→ Records provided:

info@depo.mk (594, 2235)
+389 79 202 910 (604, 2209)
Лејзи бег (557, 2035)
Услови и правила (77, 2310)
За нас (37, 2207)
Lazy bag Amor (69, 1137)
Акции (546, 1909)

---

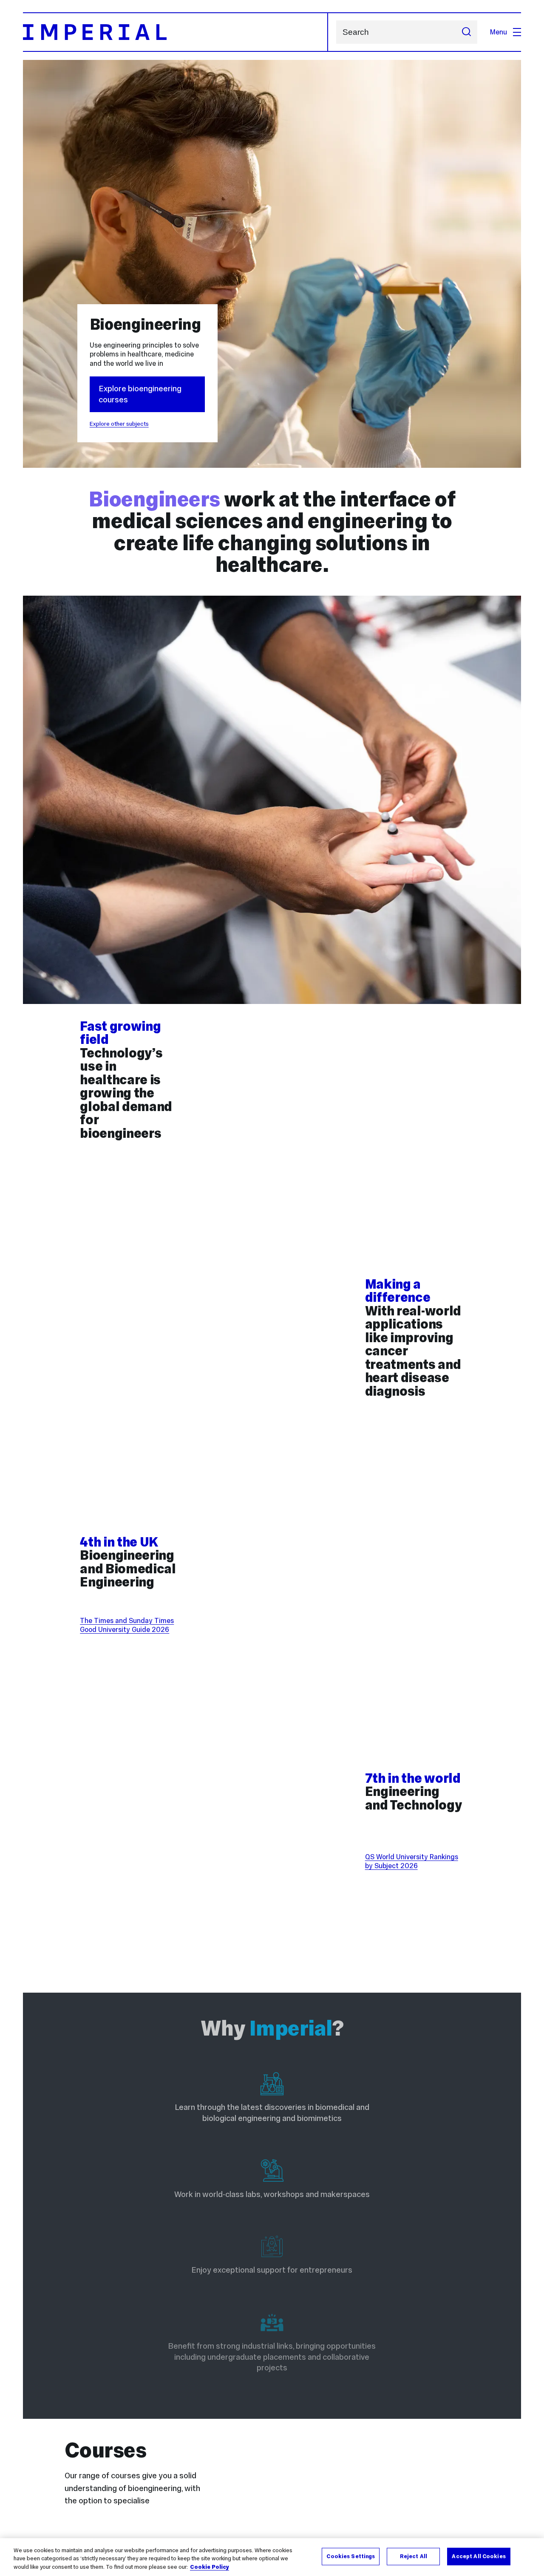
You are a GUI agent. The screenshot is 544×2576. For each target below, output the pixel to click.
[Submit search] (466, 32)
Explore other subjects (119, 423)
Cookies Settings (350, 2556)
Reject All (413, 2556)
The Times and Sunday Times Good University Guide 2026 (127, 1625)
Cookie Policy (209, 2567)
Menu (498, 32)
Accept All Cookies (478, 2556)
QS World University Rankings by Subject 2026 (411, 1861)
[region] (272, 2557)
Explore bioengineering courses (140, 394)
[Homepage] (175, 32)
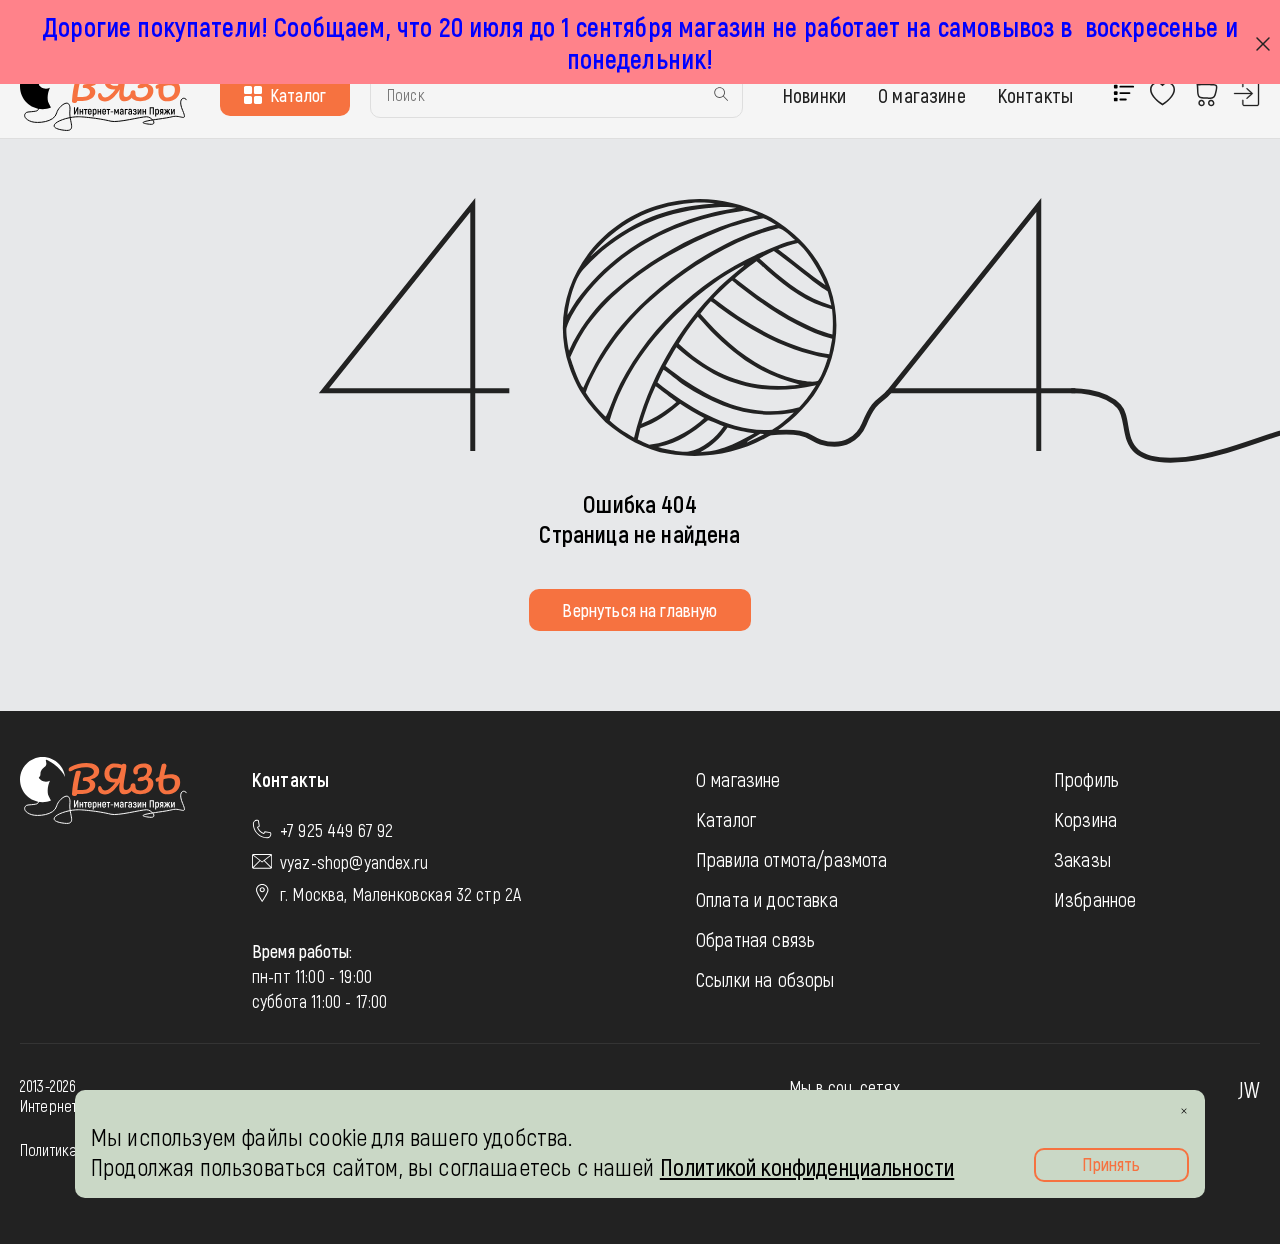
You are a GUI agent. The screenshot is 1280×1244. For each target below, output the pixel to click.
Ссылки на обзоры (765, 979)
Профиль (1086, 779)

→ Task prompt: The expected answer holds each line from the listing above where the string "University" is present.

→ Task result:
The Times and Sunday Times Good University Guide 2026 (127, 1625)
QS World University Rankings by Subject 2026 (411, 1861)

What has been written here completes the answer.